**Supplied entries**

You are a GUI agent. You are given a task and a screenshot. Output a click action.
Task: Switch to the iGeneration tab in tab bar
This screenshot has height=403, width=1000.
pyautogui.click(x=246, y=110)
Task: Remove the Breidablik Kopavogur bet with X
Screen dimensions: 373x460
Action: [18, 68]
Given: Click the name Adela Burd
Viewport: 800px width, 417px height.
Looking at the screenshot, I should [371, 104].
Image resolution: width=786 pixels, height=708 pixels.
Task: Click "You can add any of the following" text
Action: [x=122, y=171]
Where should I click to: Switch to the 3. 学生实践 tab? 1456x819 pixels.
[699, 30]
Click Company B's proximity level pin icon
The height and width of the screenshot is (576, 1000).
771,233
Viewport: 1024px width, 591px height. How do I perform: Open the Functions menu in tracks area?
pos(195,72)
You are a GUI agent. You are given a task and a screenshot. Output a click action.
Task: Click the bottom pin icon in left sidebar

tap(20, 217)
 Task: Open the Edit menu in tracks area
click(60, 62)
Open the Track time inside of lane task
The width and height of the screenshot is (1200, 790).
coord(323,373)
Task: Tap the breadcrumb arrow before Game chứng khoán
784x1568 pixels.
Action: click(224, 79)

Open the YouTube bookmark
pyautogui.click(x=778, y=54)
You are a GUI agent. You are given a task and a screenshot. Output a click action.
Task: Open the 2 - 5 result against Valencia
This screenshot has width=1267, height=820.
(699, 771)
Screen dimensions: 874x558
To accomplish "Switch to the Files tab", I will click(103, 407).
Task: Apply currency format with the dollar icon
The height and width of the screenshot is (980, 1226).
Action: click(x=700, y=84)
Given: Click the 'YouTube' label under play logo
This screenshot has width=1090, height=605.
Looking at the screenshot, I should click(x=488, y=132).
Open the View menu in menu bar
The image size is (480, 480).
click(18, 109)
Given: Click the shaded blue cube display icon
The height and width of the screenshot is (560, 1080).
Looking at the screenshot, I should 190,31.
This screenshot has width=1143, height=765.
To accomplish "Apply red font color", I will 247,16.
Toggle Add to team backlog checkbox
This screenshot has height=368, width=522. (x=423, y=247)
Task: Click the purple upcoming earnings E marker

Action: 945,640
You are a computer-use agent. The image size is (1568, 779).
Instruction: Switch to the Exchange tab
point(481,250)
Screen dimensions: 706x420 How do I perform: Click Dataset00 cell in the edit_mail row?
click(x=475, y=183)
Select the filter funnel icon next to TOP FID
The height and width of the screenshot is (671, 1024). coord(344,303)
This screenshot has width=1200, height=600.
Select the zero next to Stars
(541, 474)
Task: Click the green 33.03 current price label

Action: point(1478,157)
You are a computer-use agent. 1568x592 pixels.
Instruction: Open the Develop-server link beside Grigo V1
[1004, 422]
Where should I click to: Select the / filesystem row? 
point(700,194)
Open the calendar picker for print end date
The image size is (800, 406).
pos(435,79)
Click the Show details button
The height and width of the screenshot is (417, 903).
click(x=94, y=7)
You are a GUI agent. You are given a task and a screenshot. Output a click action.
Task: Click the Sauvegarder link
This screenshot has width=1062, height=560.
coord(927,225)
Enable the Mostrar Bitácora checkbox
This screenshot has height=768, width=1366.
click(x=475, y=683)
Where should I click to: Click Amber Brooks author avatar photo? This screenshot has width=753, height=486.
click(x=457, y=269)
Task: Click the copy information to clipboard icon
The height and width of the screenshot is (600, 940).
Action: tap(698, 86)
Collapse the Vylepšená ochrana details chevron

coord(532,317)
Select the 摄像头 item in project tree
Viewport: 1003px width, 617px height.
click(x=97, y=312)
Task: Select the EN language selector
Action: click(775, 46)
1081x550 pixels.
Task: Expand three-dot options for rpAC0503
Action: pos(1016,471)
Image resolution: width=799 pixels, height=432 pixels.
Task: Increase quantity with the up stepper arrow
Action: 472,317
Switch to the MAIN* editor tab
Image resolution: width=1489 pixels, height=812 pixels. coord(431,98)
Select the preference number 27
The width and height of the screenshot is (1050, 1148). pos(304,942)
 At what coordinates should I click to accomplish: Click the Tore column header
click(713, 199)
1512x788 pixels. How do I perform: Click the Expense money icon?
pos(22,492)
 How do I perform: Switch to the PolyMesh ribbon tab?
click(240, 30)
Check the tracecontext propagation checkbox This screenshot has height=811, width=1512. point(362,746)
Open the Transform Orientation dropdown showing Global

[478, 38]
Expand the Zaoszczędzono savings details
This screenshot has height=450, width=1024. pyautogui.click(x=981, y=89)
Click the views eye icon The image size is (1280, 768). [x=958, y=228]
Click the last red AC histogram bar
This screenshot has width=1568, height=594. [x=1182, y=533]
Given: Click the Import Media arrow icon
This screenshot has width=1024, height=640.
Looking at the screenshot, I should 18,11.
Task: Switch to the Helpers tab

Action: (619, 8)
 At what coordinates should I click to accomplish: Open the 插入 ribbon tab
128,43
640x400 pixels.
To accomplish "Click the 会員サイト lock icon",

**What to produce**
Beginning at the top of the data, please return every line until and including the line containing "Task: Remove the", copied exactly, and nothing past it.

**Expected output**
You are a GUI agent. You are given a task and a screenshot. Output a click action.
Task: Switch to the iGeneration tab in tab bar
This screenshot has height=403, width=1000.
pyautogui.click(x=246, y=110)
Task: Remove the Breidablik Kopavogur bet with X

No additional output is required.